Rev. Hired Despite Cloud
By Don Singleton
(NY) Daily News
March 23, 2002
Despite a questionable reputation that was apparently well known in the Catholic Church, the Rev. Francis Stinner was hired by a Westchester County church last year to conduct weekend Mass.
Officials at the church, St. John and St. Mary's in Chappaqua, refused to comment yesterday on a Daily News article that detailed a former altar boy's allegations of sexual abuse by Stinner.
A source in the Archdiocese of New York said the allegations about Stinner received widespread publicity in Catholic circles.
"There is no priest in the diocese who was unaware of Father Stinner's problems," the source said.
The pastor who hired Stinner, the
Rev. Timothy McDonnell, is no longer at the church - he was elevated in December to the rank of bishop and is serving in the archdiocese, said Joseph Zwilling, a spokesman for the archdiocese.
McDonnell was unavailable yesterday, said Zwilling, who added that the archdiocese did not assign Stinner to the Chappaqua church
.
In an exclusive account in The News yesterday, a 37-year-old man charged that Stinner began abusing him more than 25 years ago, while he was an altar boy in St. Mary's Church in upstate Port Jervis.
The alleged victim, identified only by his middle name, Joseph, said Stinner continued the abuse on more than 100 occasions at the priest's residence and in other religious settings.
Joseph, who eventually accepted a $35,000 payment and a new car from the archdiocese and got a letter of "personal regret" from the late John Cardinal O'Connor, told The News he was stunned to learn that Stinner was still in the priesthood.

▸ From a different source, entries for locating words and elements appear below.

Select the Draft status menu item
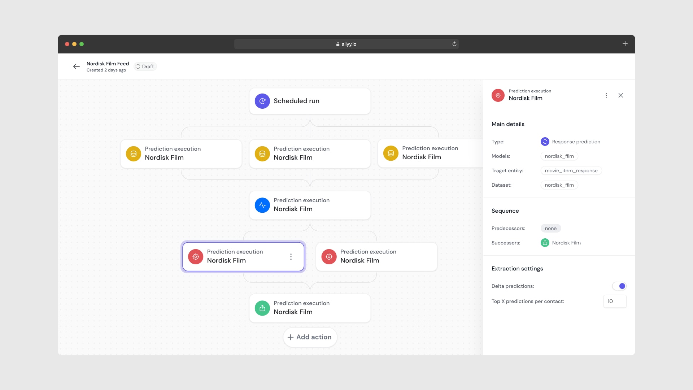The image size is (693, 390). tap(144, 66)
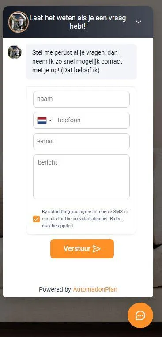Uncheck the SMS consent checkbox
The image size is (162, 337).
(x=36, y=219)

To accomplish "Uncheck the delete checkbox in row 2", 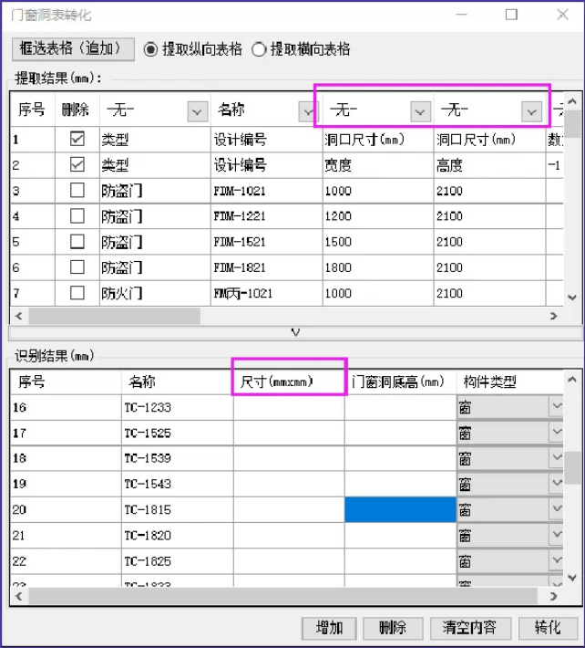I will [77, 165].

"I can't believe he is in church, around altar boys," Joseph said. "That's how he started abusing me."
There is no priest in the diocese who was unaware of Father Stinner's problems," the source said.So, Father (later Bishop) McDonnell knew about the abuse allegations, yet hired Stinner anyway. Talk about giving his parishioners the finger!
And McDonnell follows an abuser in Springfield?
If laypeople had any input on these decisions, McDonnell would still be an auxiliary bishop. Actually, he likely would never have been named a bishop in the first place.